# [Task details]
Turn the entries below into a JSON list of strings, with each line as its own string and blank lines left out.

# [Provided data]
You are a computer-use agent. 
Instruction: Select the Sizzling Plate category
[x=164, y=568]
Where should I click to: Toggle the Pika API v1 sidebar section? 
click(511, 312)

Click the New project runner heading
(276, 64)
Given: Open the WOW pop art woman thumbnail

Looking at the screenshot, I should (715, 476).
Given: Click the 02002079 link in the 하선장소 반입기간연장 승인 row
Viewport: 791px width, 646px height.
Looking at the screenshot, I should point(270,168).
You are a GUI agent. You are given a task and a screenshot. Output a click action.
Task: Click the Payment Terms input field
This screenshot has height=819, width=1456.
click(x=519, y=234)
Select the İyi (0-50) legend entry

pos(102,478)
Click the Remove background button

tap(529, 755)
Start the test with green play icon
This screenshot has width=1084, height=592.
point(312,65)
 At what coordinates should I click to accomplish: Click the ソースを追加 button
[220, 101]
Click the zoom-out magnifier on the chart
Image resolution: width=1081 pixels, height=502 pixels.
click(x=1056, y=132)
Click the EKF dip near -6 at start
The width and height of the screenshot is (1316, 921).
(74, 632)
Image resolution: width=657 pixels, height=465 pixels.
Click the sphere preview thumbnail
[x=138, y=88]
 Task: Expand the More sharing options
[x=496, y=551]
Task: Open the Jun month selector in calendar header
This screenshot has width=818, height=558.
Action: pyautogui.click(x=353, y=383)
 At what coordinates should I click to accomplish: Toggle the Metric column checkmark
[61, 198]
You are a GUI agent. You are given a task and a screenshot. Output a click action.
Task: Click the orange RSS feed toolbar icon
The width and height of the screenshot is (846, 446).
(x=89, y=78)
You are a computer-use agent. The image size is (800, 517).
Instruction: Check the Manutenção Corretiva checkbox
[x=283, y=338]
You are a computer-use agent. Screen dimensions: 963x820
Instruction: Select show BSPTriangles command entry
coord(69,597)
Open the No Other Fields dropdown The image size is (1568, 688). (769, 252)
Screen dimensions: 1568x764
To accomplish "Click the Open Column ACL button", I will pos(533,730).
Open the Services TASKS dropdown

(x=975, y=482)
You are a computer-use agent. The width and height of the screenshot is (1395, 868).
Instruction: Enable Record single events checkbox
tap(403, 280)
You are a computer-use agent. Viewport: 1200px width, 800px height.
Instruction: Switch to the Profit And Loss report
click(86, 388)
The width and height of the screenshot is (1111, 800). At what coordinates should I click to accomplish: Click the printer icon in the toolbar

# [Answer below]
[
  "You are a computer-use agent. ",
  "Instruction: Select the Sizzling Plate category",
  "[x=164, y=568]",
  "Where should I click to: Toggle the Pika API v1 sidebar section? ",
  "click(511, 312)",
  "Click the New project runner heading",
  "(276, 64)",
  "Given: Open the WOW pop art woman thumbnail",
  "Looking at the screenshot, I should (715, 476).",
  "Given: Click the 02002079 link in the 하선장소 반입기간연장 승인 row",
  "Viewport: 791px width, 646px height.",
  "Looking at the screenshot, I should point(270,168).",
  "You are a GUI agent. You are given a task and a screenshot. Output a click action.",
  "Task: Click the Payment Terms input field",
  "This screenshot has height=819, width=1456.",
  "click(x=519, y=234)",
  "Select the İyi (0-50) legend entry",
  "pos(102,478)",
  "Click the Remove background button",
  "tap(529, 755)",
  "Start the test with green play icon",
  "This screenshot has width=1084, height=592.",
  "point(312,65)",
  " At what coordinates should I click to accomplish: Click the ソースを追加 button",
  "[220, 101]",
  "Click the zoom-out magnifier on the chart",
  "Image resolution: width=1081 pixels, height=502 pixels.",
  "click(x=1056, y=132)",
  "Click the EKF dip near -6 at start",
  "The width and height of the screenshot is (1316, 921).",
  "(74, 632)",
  "Image resolution: width=657 pixels, height=465 pixels.",
  "Click the sphere preview thumbnail",
  "[x=138, y=88]",
  " Task: Expand the More sharing options",
  "[x=496, y=551]",
  "Task: Open the Jun month selector in calendar header",
  "This screenshot has width=818, height=558.",
  "Action: pyautogui.click(x=353, y=383)",
  " At what coordinates should I click to accomplish: Toggle the Metric column checkmark",
  "[61, 198]",
  "You are a GUI agent. You are given a task and a screenshot. Output a click action.",
  "Task: Click the orange RSS feed toolbar icon",
  "The width and height of the screenshot is (846, 446).",
  "(x=89, y=78)",
  "You are a computer-use agent. The image size is (800, 517).",
  "Instruction: Check the Manutenção Corretiva checkbox",
  "[x=283, y=338]",
  "You are a computer-use agent. Screen dimensions: 963x820",
  "Instruction: Select show BSPTriangles command entry",
  "coord(69,597)",
  "Open the No Other Fields dropdown The image size is (1568, 688). (769, 252)",
  "Screen dimensions: 1568x764",
  "To accomplish \"Click the Open Column ACL button\", I will pos(533,730).",
  "Open the Services TASKS dropdown",
  "(x=975, y=482)",
  "You are a computer-use agent. The width and height of the screenshot is (1395, 868).",
  "Instruction: Enable Record single events checkbox",
  "tap(403, 280)",
  "You are a computer-use agent. Viewport: 1200px width, 800px height.",
  "Instruction: Switch to the Profit And Loss report",
  "click(86, 388)",
  "The width and height of the screenshot is (1111, 800). At what coordinates should I click to accomplish: Click the printer icon in the toolbar"
]